Trick #3. Choose a camera that’s easy to carry. I was recently at a travel photography conference where everyone was lugging around cameras that weighed more than a Thanksgiving turkey. I was so relieved when Mikkel Aaland, award winning photographer and digital pioneer, told me these days will soon be over. “Two summers ago I was on a pilgrimage to southern Tibet and I brought these,” he said, holding up a turkey-sized Nikon he used for landscapes, a little Panasonic he used for stealth shots of people and close-ups of small objects, and an iPhone he used (get this!) solely for making calls to the outside world. “Three years from now, on similar trips, I will probably just take the iPhone. Skeptical? Here's a photo shot By Andrew P. on the iPhone 6:
Trick #4. Shoot close. Closer. There! “If your photographs aren’t good enough, you’re not close enough,” said the famous Hungarian war photographer Robert Capa.
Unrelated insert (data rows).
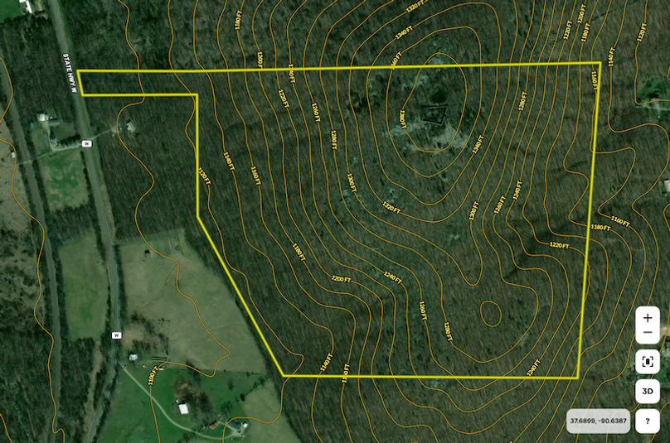Select the southeast corner of yellow boundary
Screen dimensions: 670x443
pyautogui.click(x=576, y=378)
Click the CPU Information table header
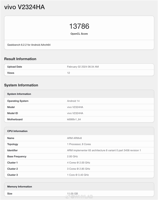 pyautogui.click(x=17, y=131)
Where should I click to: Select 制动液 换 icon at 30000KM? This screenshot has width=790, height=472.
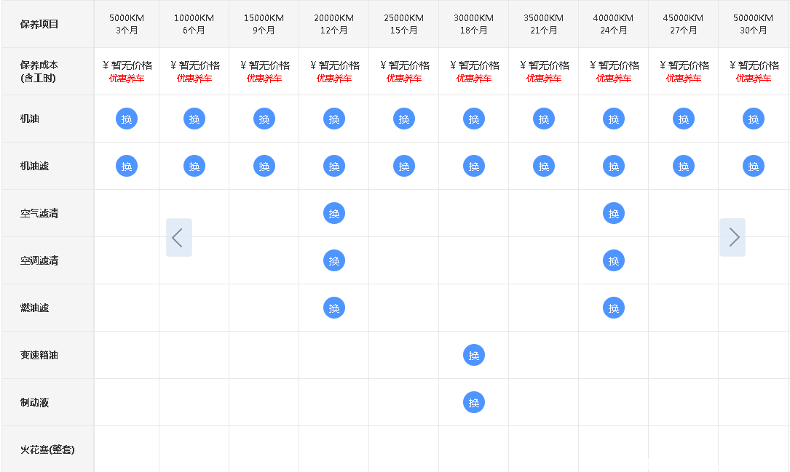pos(474,402)
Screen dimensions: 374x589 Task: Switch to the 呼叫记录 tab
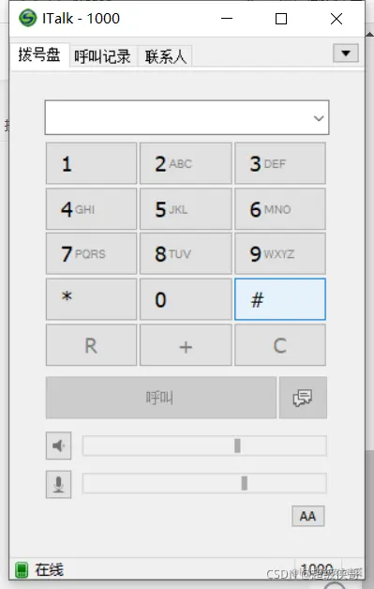102,56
Author John Steinbeck once wrote that his friend Robert Capa “could show the horror of a whole people in the face of a child.” Sometimes it’s a tiny detail, such as a red umbrella or a hand reaching for a cup, that makes an image strong and meaningful.
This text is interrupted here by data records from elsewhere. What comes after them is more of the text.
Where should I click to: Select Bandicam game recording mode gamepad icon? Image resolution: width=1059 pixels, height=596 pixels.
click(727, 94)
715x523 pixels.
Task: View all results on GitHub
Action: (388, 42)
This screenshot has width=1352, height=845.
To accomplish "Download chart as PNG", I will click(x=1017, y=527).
Trick #5. “Every photograph should tell a story,” said Robert Holmes, who just won the Travel Photographer of the Year award for the fourth time. Often a photo’s story is about the sense of surprise and delight (or horror, or bewilderment, or some other emotion) we felt upon discovering something utterly unexpected. I took the photo below moments after I walked into what seemed a modest church in Oradea, Transylvania, and was stunned by this splendor.
Trick #6. Lighting defines mood. Rosy sunsets, misty hills, or the short, sharp shadows of high noon instantly create an emotional framework. Sometimes moving around to capture light from a slightly different angle can entirely change the feeling that infuses the moment. Often, the magic just happens, as with this photo I happened to capture when out for an early morning walk with a friend in rural Spain.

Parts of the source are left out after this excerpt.